What is asked
In the records, from the line with "Archiv (355, 2171)" up to and including the line with "Podcasts (364, 2283)", change "Spotlight" to "Schwerpunkt" and write out only those lines, with nothing else altered.

Data shown
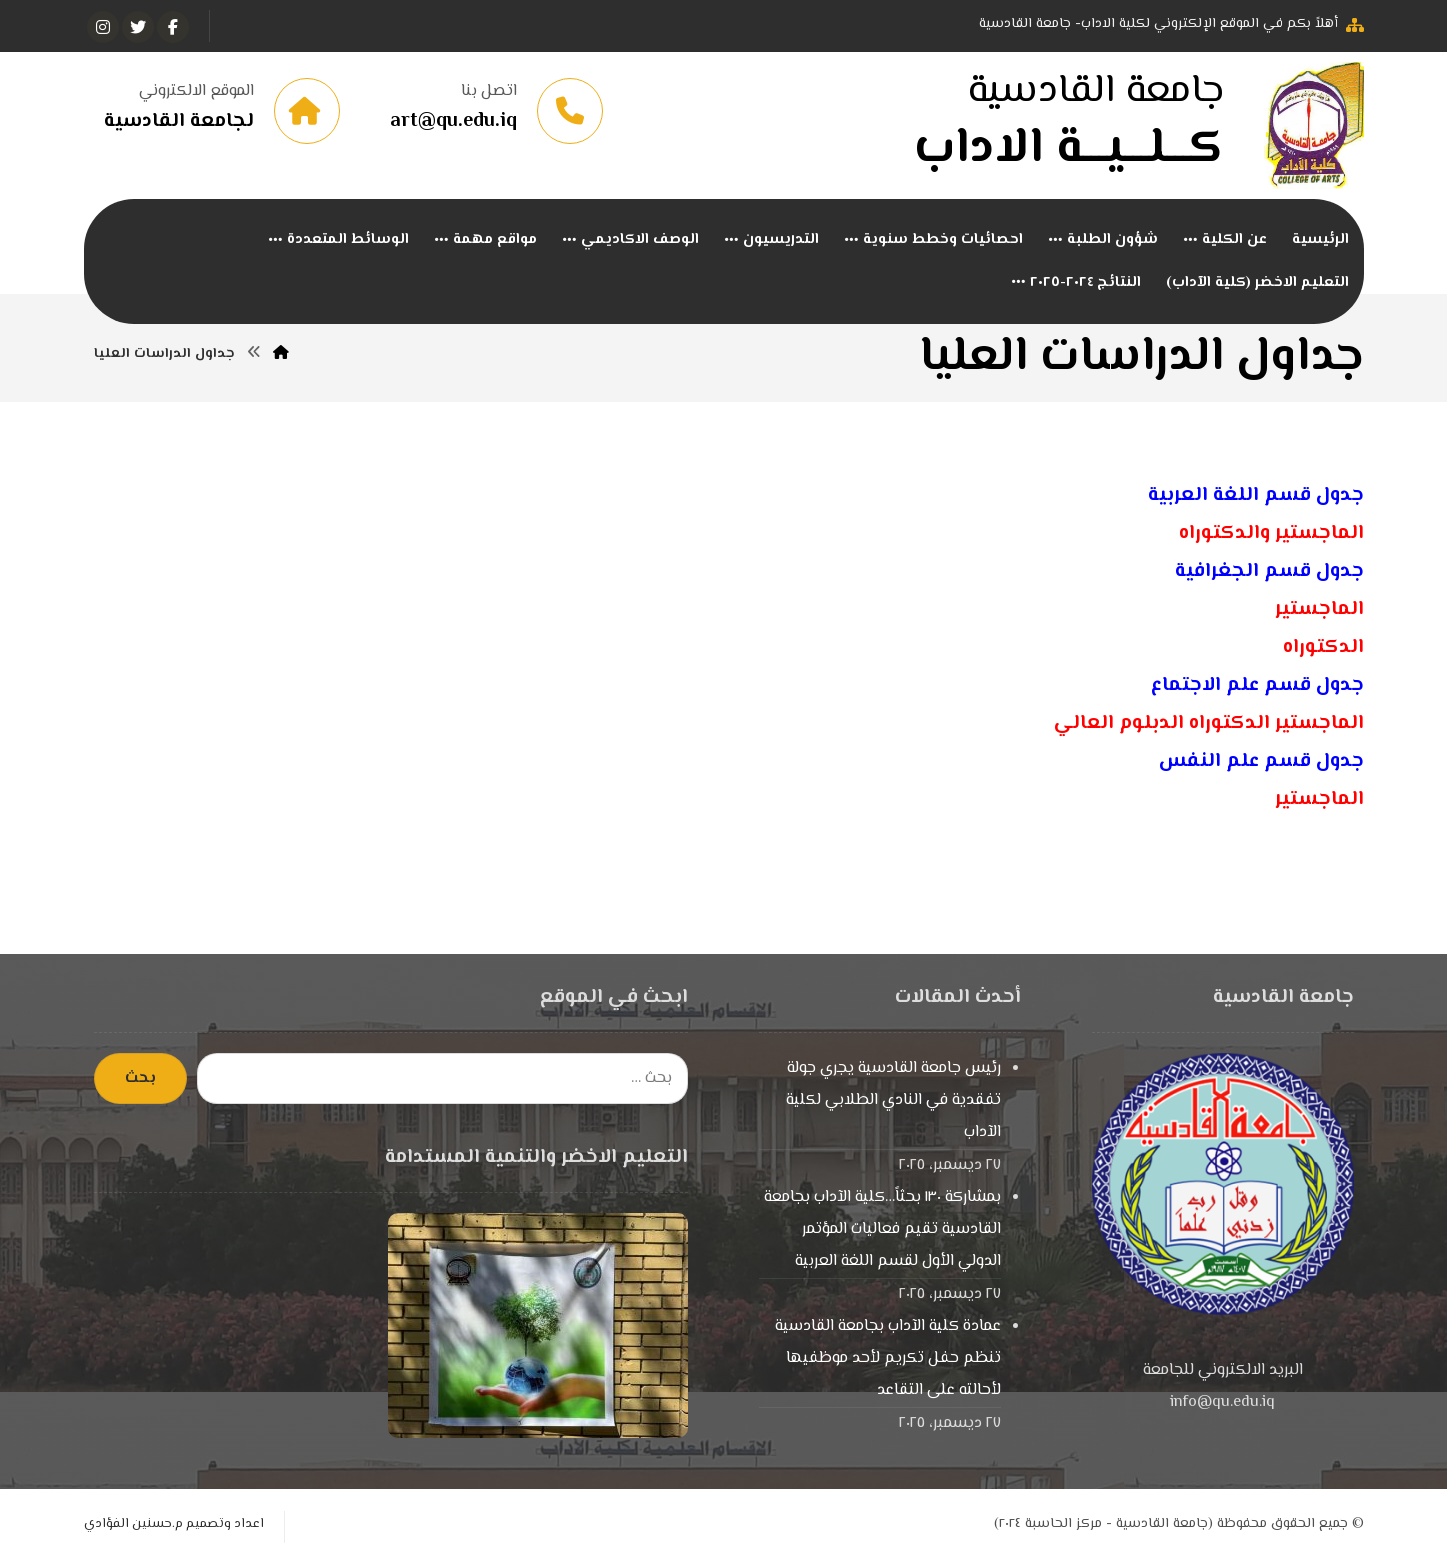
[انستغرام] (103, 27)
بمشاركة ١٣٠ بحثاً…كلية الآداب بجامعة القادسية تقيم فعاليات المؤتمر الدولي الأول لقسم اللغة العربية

--

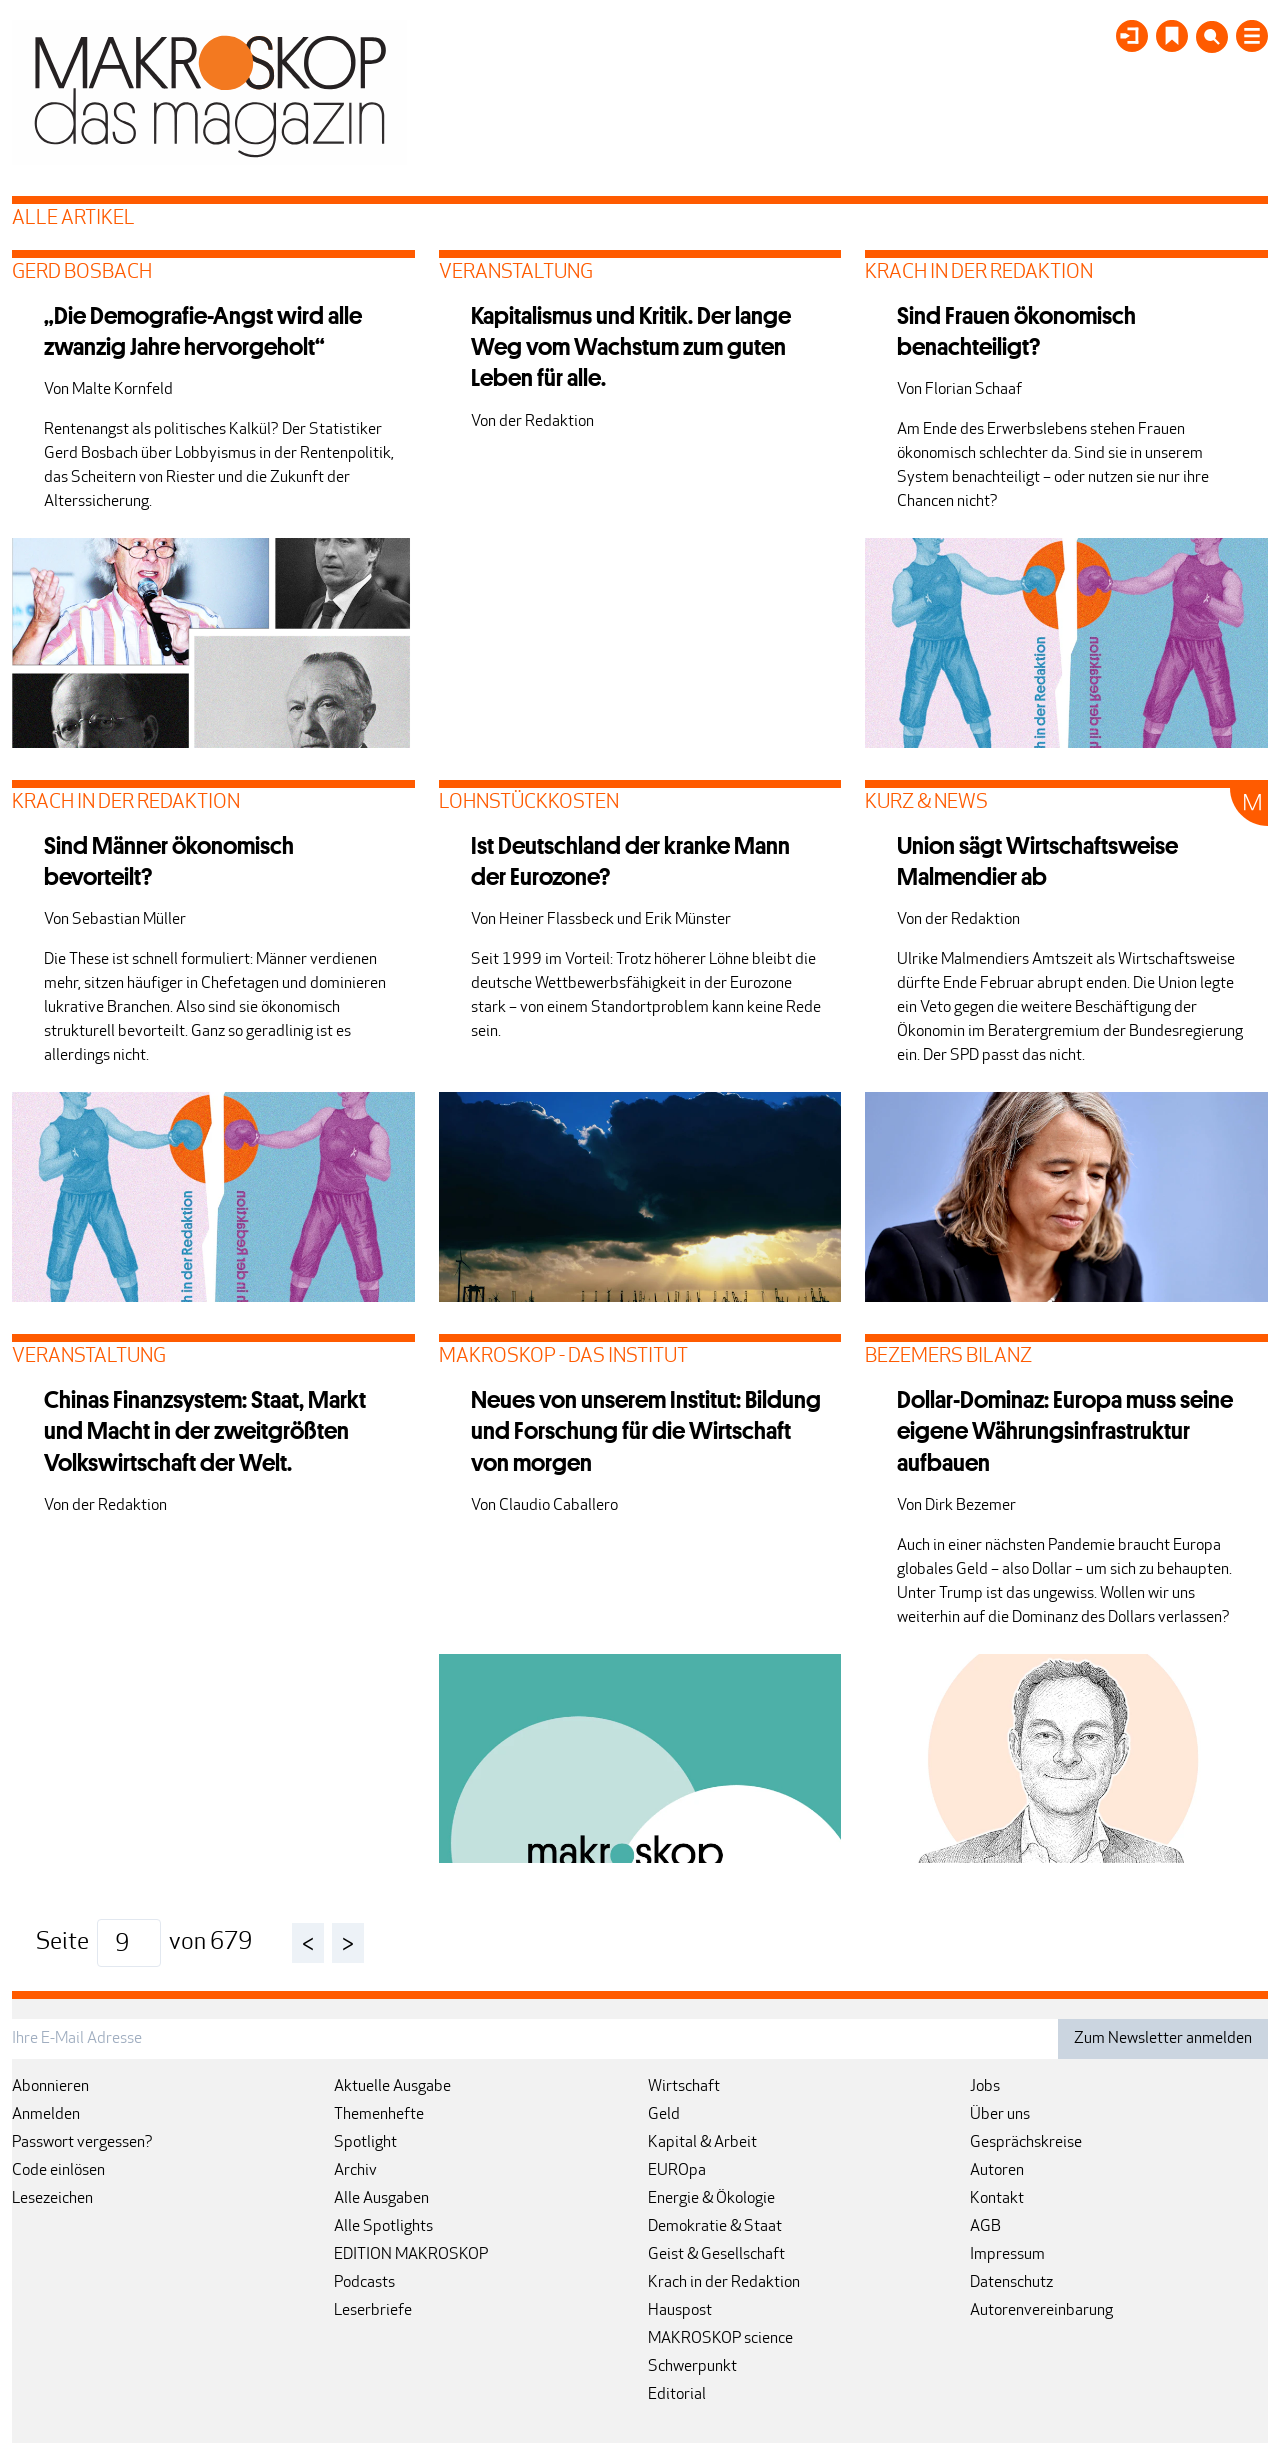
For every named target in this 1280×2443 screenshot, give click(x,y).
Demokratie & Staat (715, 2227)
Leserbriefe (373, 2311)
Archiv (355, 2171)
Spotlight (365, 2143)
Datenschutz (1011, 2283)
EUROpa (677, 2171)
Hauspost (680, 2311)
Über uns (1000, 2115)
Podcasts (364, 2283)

Task result
Archiv (355, 2171)
Schwerpunkt (365, 2143)
Datenschutz (1011, 2283)
EUROpa (677, 2171)
Hauspost (680, 2311)
Über uns (1000, 2115)
Podcasts (364, 2283)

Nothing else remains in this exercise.